If you want to generate graph features beforehand in Python, networkx
is a good tool for this. We have several examples going from networkx
objects to Hive Plots in the Networkx Examples notebook. We also include an example with Zachary’s Karate Club. Both of these notebooks demonstrate how to convert from the networkx
data structure to our necessary data structures using the
hiveplotlib.converters.networkx_to_nodes_edges()
method.
Data Inputs
In order to use this package, we need to wrangle two sources of data, nodes and edges.
Nodes
Setting up a node in our framework simply requires a dictionary of data and a unique_id to go along with it. This will play particularly nicely with any json
output from a database query (for example, queries from a Mongo database through pymongo
). pandas
dataframes can also easily be converted into this format with df.to_dict(orient="records")
.
Edges
Edges are simply stored as an (n, 2) numpy.ndarray
, where the edges (if directed) move from the first column to the second column.
Example Data
We will now generate a synthetic example that will persist for the rest of the demo.
[2]:
# generate synthetic node data from a pandas dataframe
num_nodes = 50
rng = np.random.default_rng(0)
data = pd.DataFrame(
np.c_[
rng.uniform(low=0, high=10, size=num_nodes),
rng.uniform(low=10, high=20, size=num_nodes),
rng.uniform(low=20, high=30, size=num_nodes),
],
columns=["low", "med", "high"],
)
data.head()
[2]:
low | med | high | |
---|---|---|---|
0 | 6.369617 | 17.870983 | 24.799879 |
1 | 2.697867 | 12.393694 | 22.323729 |
2 | 0.409735 | 18.764842 | 28.018806 |
3 | 0.165276 | 10.585680 | 29.235302 |
4 | 8.132702 | 13.361171 | 22.661303 |
[3]:
# convert into dictionaries for later use
node_data = data.to_dict(orient="records")

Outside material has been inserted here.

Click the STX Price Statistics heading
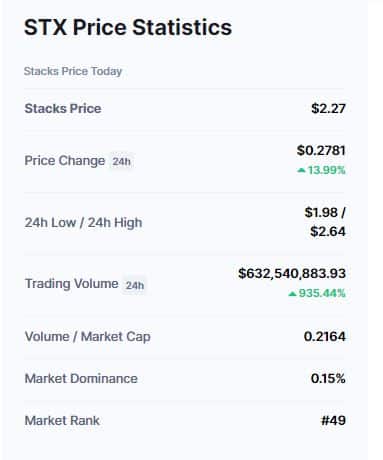This screenshot has height=460, width=383. click(x=128, y=27)
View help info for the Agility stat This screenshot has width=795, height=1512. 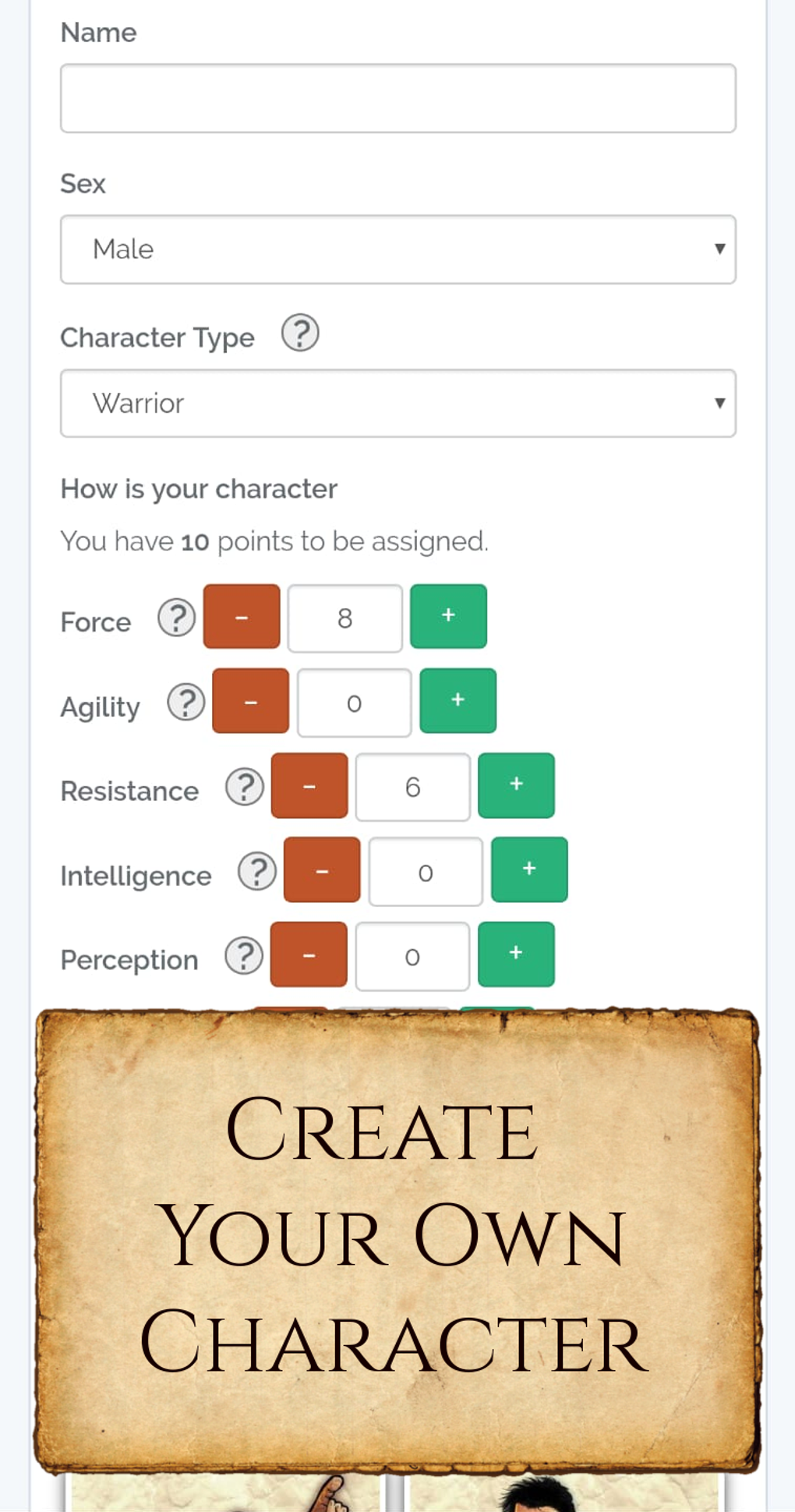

# use the dataframe's index as unique id
node_ids = data.index.to_numpy()
print(f"Data for Node {node_ids[0]}:\n{node_data[0]}")
Data for Node 0:
{'low': 6.369616873214543, 'med': 17.870983074886833, 'high': 24.799879238078322}
[4]:
# generate random edges
num_edges = 200
edges = rng.choice(node_ids, size=num_edges * 2).reshape(-1, 2)
edges[:5, :]
[4]:
array([[ 5, 0],
[ 5, 18],
[ 5, 3],
[12, 32],
[26, 13]])
With our node and edge data set, we can now start building Node
, Axis
, and finally HivePlot
instances.
Node
Instances
Node
instances are simply dictionaries with unique identifiers.
Let’s quick convert our node data into Node
instances.
[5]:
nodes = [
Node(unique_id=node_id, data=node_data[i]) for i, node_id in enumerate(node_ids)
]
Axis
Instances
Next, let’s generate some axes on which we will later place nodes.
Axis
instances need 4 things to instantiate:
a unique ID, which we will use to reference the axis later on.
a starting position, representing distance from the origin.
a stopping position, also representing distance from the origin.
an angle, representing the angle off of the positive x axis moving counterclockwise.
We also include long_name
s here for visualization purposes later.
In our current example, let’s start with equally-spaced axes of the same size, all with some distance off the origin (this will make visualizing the edges easier later).
[6]:
axis_low = Axis(axis_id="l", start=1, end=5, angle=0, long_name="Low")
axis_med = Axis(axis_id="m", start=1, end=5, angle=120, long_name="Medium")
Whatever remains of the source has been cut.